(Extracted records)
═══

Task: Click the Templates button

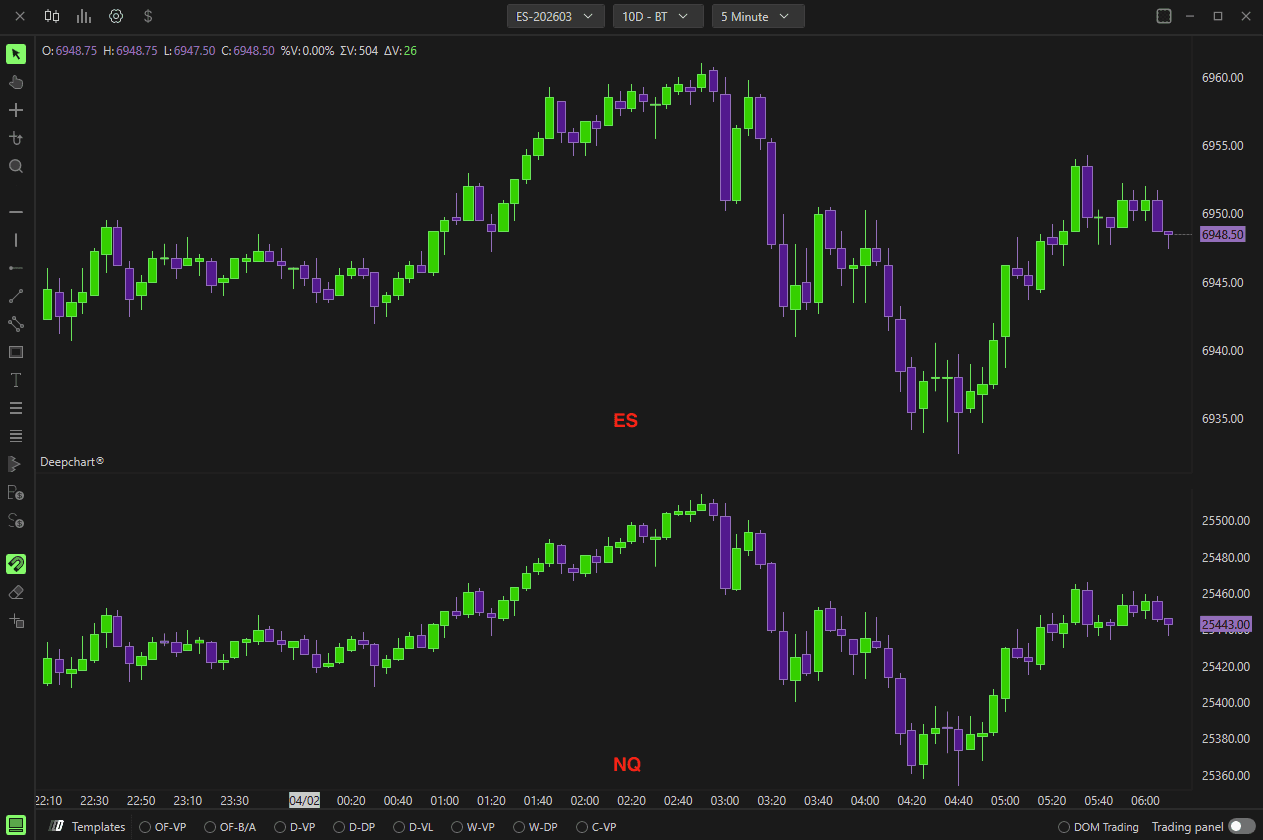Action: [88, 827]
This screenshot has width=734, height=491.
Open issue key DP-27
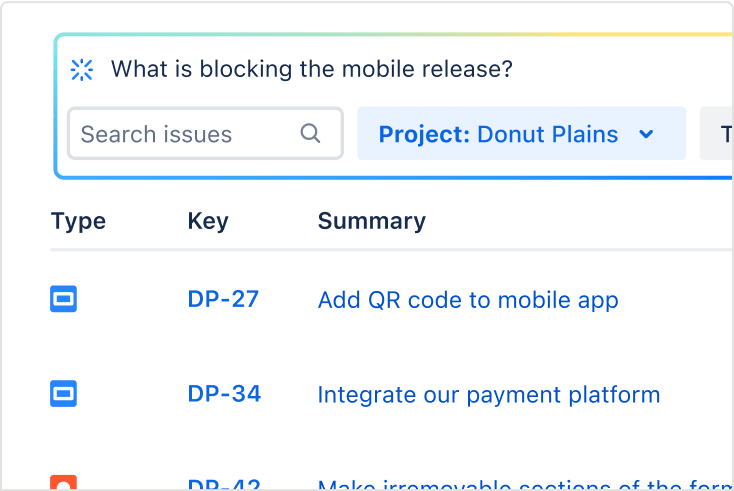click(x=223, y=299)
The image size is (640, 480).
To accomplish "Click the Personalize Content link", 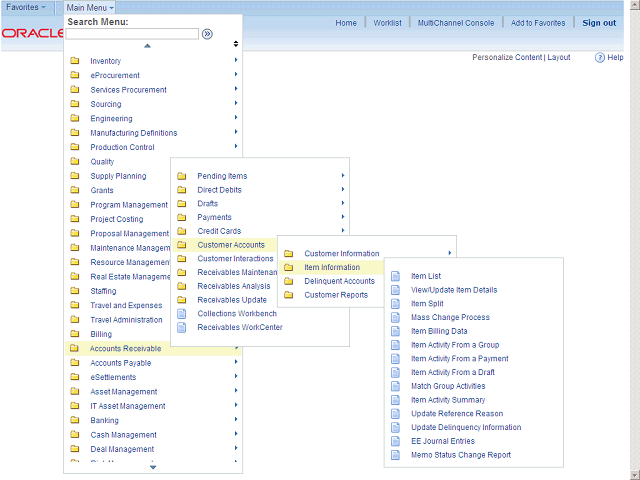I will point(507,58).
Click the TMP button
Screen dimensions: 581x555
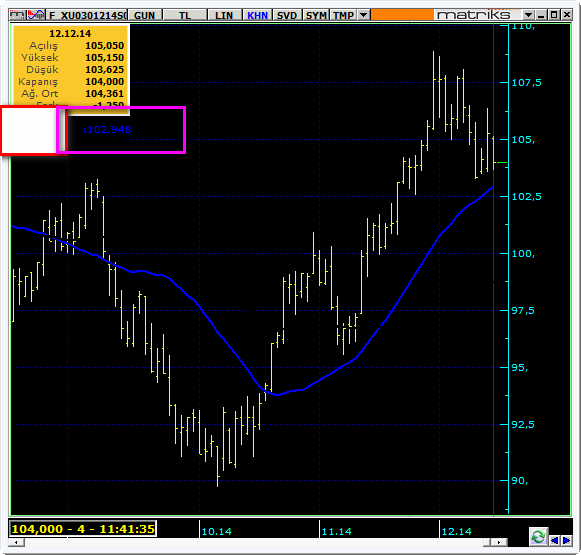pos(343,15)
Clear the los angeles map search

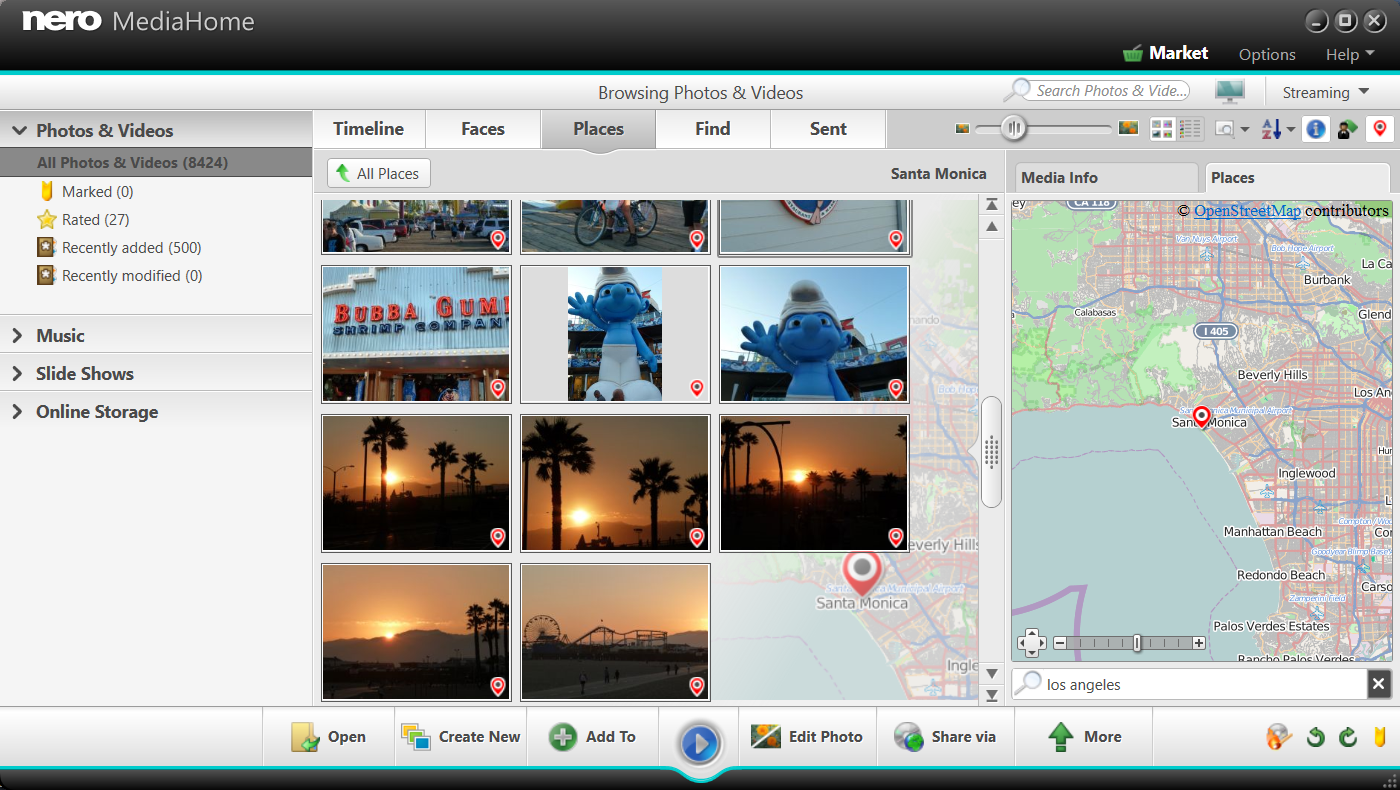pyautogui.click(x=1379, y=684)
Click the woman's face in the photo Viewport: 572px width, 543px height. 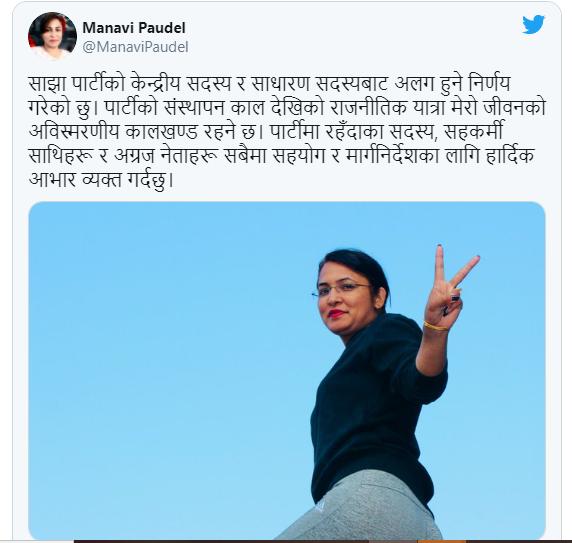(340, 299)
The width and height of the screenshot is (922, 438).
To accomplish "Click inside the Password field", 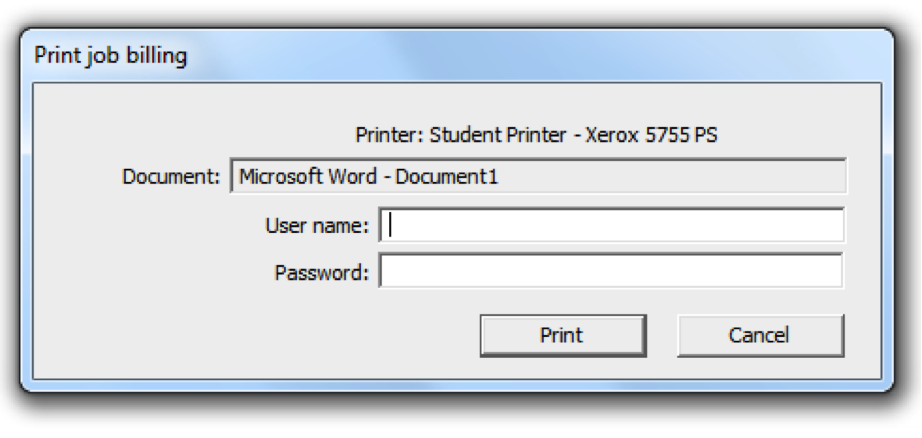I will [x=611, y=271].
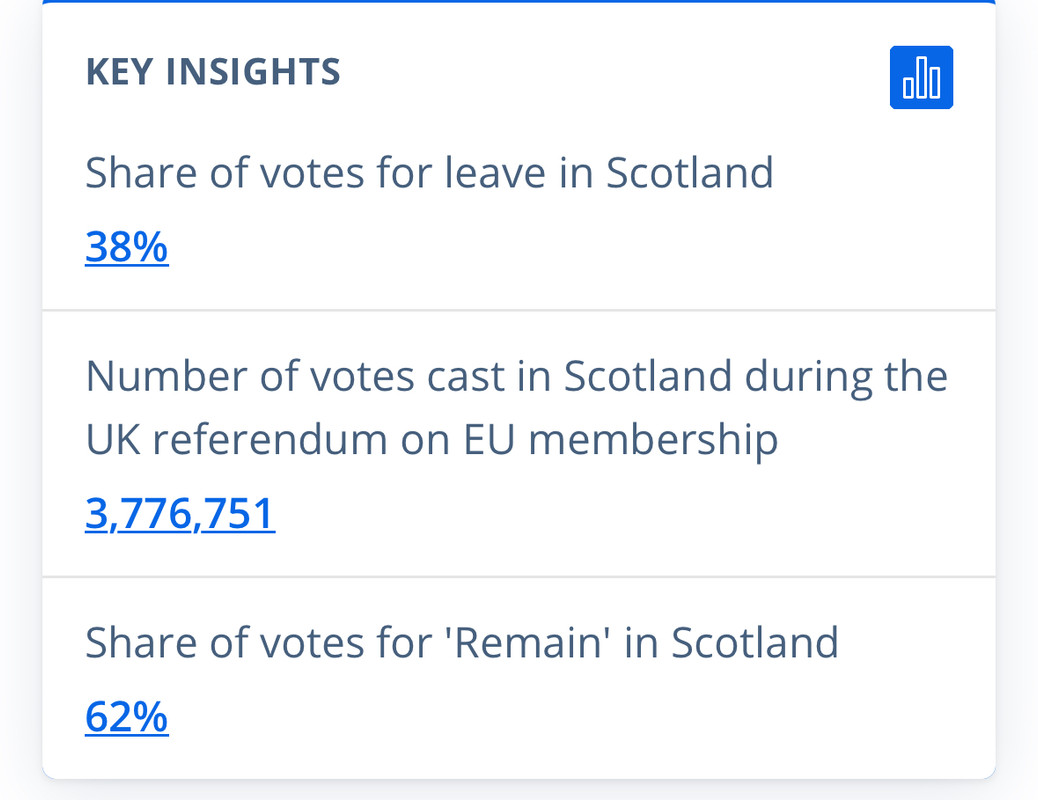The width and height of the screenshot is (1038, 800).
Task: Click the blue top border of the card
Action: (x=519, y=2)
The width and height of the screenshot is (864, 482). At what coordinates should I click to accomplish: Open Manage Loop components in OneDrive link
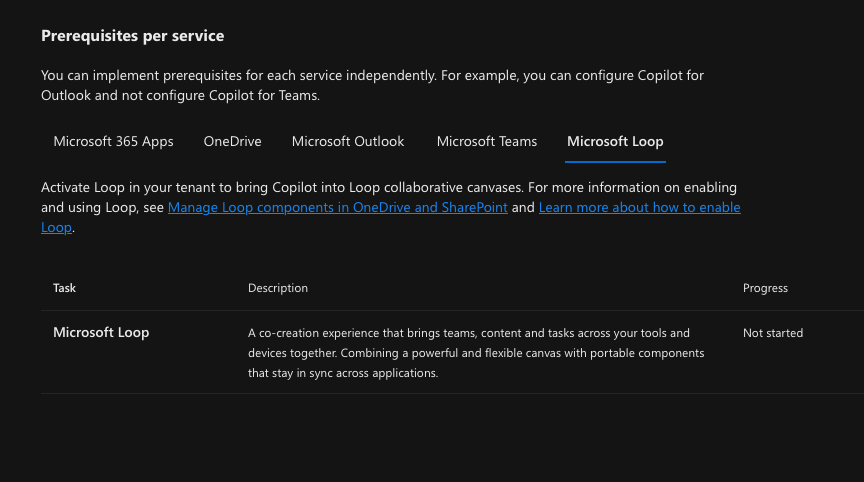338,208
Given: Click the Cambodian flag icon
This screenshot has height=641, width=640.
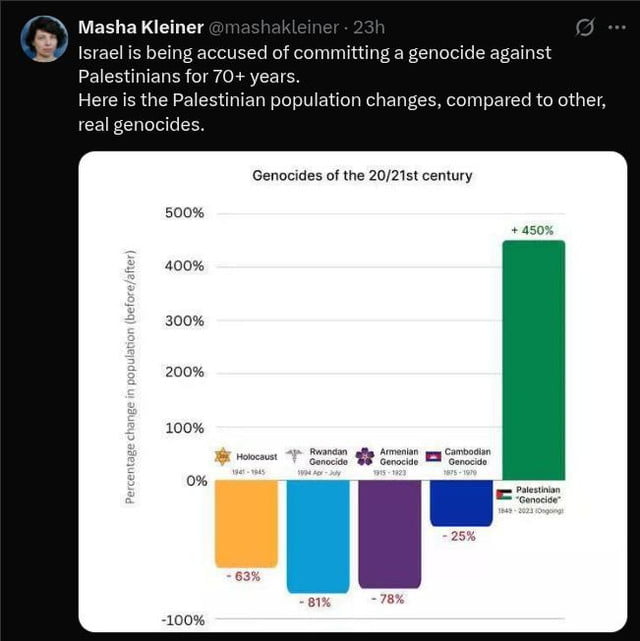Looking at the screenshot, I should tap(433, 457).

═══

### REQUIREMENT
Take the line containing "Given: Click the Cambodian flag icon" and all lines after it to the end of the data above, and reproduce them exactly, leaving out pictures. Nothing else belongs in the copy.

### RESPONSE TO THIS TASK
Given: Click the Cambodian flag icon
This screenshot has height=641, width=640.
Looking at the screenshot, I should tap(433, 457).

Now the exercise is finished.